In the material below, rename every "screenshot" to "image" and leave all other text as it is. Don't include the pictures in your answer.

Data lines

□ □ □ □ □ □ □

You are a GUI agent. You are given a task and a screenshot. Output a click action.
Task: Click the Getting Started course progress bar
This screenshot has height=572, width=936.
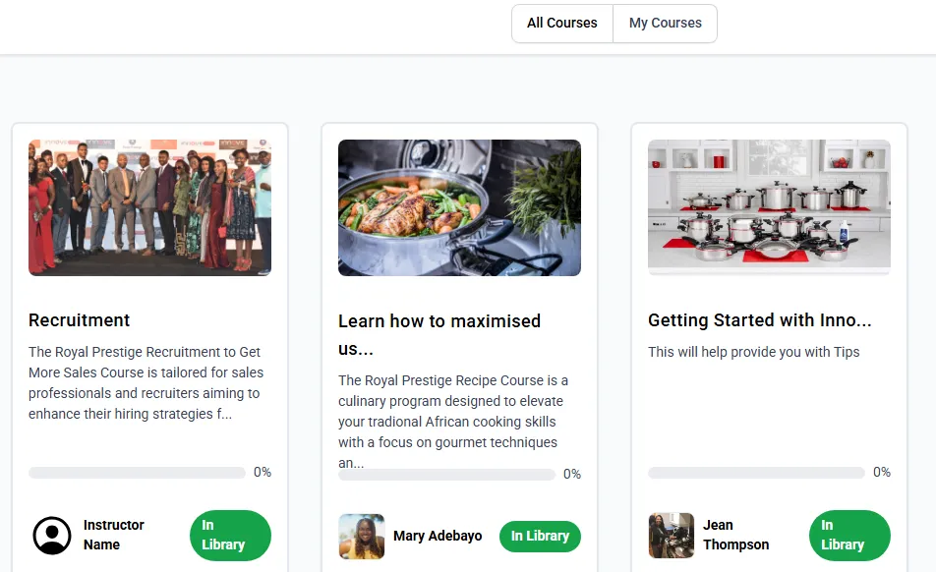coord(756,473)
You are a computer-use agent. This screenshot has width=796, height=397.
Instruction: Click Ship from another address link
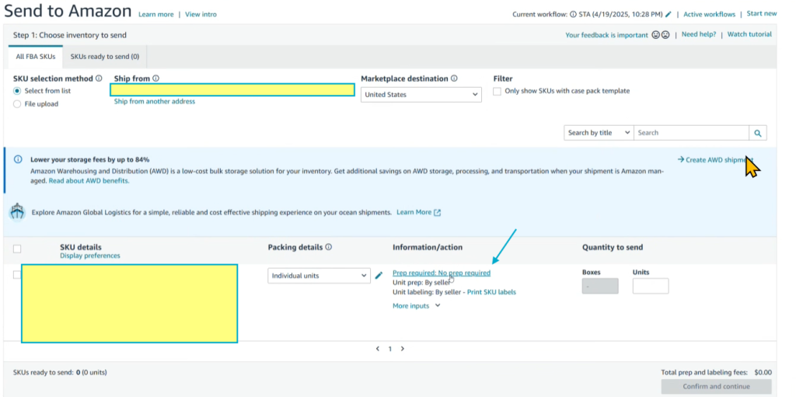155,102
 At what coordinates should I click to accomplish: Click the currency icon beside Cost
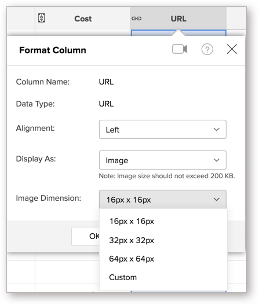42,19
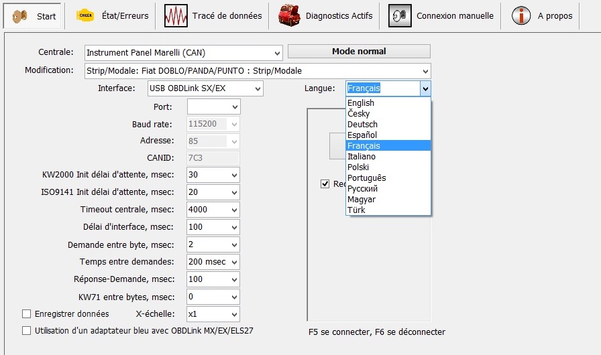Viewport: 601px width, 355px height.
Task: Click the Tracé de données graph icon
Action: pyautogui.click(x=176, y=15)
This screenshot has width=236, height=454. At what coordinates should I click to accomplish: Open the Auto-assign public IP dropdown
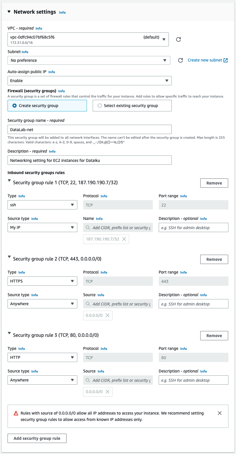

□ □ □ □ □ □ □

ANSWER BELOW:
You are a GUI agent. You are given a task and a image. Output a click action.
Task: Click the Getting Started course progress bar
This image has height=572, width=936.
coord(756,473)
You are a computer-use agent. This image has width=796, height=397.
Instruction: Click Ship from another address link
155,102
 At what coordinates should I click to accomplish: Click the currency icon beside Cost
42,19
Viewport: 601px width, 355px height.
Task: Click the Tracé de données graph icon
Action: pyautogui.click(x=176, y=15)
This image has width=236, height=454. At what coordinates should I click to accomplish: Open the Auto-assign public IP dropdown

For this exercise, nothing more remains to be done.